Background: Coronary heart disease (CHD) and myocardial infarction (MI) continue to be leading causes of death in the United States. Effects of depression and anxiety on CHD and MI risk remain controversial. A number of studies have shown mixed results. Even fewer studies have examined the specific association of anxiety with MI. Limitations to existing studies include non-prospective designs, small sample sizes, and review of non-current data. Furthermore, effects of medication use for depression and anxiety on CHD and MI risk have not been fully elucidated. Our study examines the association between CHD/MI and all three of these important factors: anxiety, depression, and psychiatric medications, in a cross-sectional analysis of a large database of subjects in the United States. The large sample size and comprehensive adjustment for risk factors for CHD/MI are major strengths of this study.

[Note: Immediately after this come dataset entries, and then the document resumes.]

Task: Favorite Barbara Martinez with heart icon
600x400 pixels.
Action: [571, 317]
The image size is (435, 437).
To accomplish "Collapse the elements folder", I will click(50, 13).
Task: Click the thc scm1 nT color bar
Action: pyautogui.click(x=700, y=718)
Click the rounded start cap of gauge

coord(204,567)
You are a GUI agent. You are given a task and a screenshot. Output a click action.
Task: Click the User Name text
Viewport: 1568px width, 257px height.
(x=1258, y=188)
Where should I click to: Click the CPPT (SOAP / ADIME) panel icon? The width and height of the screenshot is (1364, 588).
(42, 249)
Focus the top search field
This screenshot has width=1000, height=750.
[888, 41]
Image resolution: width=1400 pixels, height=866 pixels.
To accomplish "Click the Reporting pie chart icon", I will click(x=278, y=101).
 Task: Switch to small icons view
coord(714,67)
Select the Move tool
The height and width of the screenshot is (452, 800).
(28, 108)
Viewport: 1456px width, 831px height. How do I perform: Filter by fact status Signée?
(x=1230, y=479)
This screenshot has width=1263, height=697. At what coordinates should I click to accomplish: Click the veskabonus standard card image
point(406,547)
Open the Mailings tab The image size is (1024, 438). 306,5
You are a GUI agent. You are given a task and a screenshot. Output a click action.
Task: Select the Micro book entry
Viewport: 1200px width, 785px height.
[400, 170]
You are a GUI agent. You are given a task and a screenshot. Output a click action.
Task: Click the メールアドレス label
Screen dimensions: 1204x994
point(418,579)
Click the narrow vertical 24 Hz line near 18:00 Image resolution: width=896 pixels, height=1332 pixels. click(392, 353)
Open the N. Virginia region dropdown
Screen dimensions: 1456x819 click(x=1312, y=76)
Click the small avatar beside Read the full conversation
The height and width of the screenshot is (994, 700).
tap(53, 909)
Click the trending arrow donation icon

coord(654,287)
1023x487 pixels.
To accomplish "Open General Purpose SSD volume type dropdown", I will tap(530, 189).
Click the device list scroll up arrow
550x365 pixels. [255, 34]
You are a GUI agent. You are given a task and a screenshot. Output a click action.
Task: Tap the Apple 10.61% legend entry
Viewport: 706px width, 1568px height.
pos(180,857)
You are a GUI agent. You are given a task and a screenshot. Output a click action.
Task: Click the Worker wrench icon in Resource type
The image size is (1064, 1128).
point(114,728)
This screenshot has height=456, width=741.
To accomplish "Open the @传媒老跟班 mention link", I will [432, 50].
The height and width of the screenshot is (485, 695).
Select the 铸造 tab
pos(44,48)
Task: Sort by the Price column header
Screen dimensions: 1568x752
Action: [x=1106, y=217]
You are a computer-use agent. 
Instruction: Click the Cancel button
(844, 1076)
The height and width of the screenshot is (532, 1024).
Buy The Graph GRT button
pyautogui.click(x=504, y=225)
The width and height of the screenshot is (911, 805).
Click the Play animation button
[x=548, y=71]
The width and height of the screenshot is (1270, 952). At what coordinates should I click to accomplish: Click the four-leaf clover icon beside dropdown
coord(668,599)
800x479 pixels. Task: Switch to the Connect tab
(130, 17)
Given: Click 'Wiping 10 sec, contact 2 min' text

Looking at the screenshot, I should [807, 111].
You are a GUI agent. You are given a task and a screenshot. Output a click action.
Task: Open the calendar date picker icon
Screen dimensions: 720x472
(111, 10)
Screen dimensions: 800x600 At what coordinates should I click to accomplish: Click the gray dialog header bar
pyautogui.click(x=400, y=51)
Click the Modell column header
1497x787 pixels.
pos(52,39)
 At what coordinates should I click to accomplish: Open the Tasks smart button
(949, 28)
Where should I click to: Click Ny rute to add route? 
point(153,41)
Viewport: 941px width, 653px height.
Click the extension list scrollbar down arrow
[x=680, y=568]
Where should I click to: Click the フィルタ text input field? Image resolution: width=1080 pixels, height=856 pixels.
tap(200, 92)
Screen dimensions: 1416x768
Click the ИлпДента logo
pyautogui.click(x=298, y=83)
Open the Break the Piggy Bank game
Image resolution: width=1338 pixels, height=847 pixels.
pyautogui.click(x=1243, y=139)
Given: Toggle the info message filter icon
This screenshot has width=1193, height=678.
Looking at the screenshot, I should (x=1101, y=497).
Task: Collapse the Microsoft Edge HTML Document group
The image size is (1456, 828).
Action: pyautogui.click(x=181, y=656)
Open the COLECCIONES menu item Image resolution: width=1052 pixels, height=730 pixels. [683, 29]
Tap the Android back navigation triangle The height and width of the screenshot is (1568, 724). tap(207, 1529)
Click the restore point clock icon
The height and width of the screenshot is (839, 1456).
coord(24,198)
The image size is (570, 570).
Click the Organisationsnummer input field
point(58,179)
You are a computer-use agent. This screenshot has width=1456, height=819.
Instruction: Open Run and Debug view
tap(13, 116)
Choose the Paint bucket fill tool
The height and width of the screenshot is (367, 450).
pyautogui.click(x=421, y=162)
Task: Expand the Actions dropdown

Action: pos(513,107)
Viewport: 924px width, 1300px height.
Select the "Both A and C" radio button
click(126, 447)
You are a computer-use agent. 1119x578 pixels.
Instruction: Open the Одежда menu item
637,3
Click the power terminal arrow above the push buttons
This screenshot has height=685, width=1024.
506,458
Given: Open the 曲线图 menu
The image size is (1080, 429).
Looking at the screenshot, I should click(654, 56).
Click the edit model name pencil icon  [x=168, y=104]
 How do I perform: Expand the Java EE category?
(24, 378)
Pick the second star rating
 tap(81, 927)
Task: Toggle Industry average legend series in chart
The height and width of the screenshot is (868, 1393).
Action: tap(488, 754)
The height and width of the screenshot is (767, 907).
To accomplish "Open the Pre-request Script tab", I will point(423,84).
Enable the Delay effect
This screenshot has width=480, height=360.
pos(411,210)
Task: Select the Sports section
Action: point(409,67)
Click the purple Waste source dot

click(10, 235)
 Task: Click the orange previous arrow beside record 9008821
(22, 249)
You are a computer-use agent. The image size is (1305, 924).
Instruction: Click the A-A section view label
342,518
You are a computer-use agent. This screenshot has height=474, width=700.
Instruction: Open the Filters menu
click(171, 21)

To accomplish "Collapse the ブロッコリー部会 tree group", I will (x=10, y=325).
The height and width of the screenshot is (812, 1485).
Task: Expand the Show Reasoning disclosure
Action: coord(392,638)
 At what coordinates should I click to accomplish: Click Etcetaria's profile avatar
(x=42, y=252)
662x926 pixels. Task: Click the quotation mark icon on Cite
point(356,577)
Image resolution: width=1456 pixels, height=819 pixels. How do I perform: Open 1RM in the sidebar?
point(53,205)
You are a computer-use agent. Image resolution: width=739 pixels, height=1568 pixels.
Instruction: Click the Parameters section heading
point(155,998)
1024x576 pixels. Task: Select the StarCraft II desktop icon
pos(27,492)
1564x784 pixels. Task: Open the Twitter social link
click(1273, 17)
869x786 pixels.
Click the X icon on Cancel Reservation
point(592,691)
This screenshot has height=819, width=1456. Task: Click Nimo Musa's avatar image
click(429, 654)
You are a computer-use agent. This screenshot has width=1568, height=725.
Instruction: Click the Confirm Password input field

Methods: We analyzed data from the 2015 Behavioral Risk Factor Surveillance System (BRFSS) containing 441,456 subjects. A chi-square test was used to examine the binary variables of demographic and health characteristics of subjects with CHD/MI and subjects without CHD/MI. These characteristics include gender, age, hypertension (HTN), diabetes mellitus (DM), hyperlipidemia (HLD), chronic kidney disease (CKD), anxiety, depression, and medications for emotional problems. We then used logistic regression models to estimate the adjusted odds ratio of CHD/MI for these characteristics.

Results: Univariate analysis revealed that being older than 60 years and having HTN, DM, HLD, and CKD significantly increases the odds of CHD/MI by 4.77, 5.03, 3.91, 3.48, and 4.47, respectively. Furthermore, depression and taking medications for emotional problems increases the odds of CHD/MI by approximately 70% with a p-value less than 0.0001. In contrast, anxiety significantly reduces the odds of CHD/MI by 38% with a p-value less than 0.0001. We then constructed two logistic regression models which showed that depression increases the odds of CHD/MI by 2.48, and anxiety reduces the odds of CHD/MI by 58%, after comprehensive adjustment for CHD/MI risk factors. Finally, medications for emotional problems are not associated with CHD/MI, after adjustment for other risk factors as well as depression or anxiety.

Conclusions: A national database was used to determine the associations between CHD/MI, depression, anxiety, and use of medication for emotional problems. Our analysis suggests that depression increases the odds ratio of CHD/MI while anxiety reduces the odds ratio of CHD/MI with medication having no effect. This information is clinically useful in assessing risk of CHD/MI in patients with concomitant mental health disease.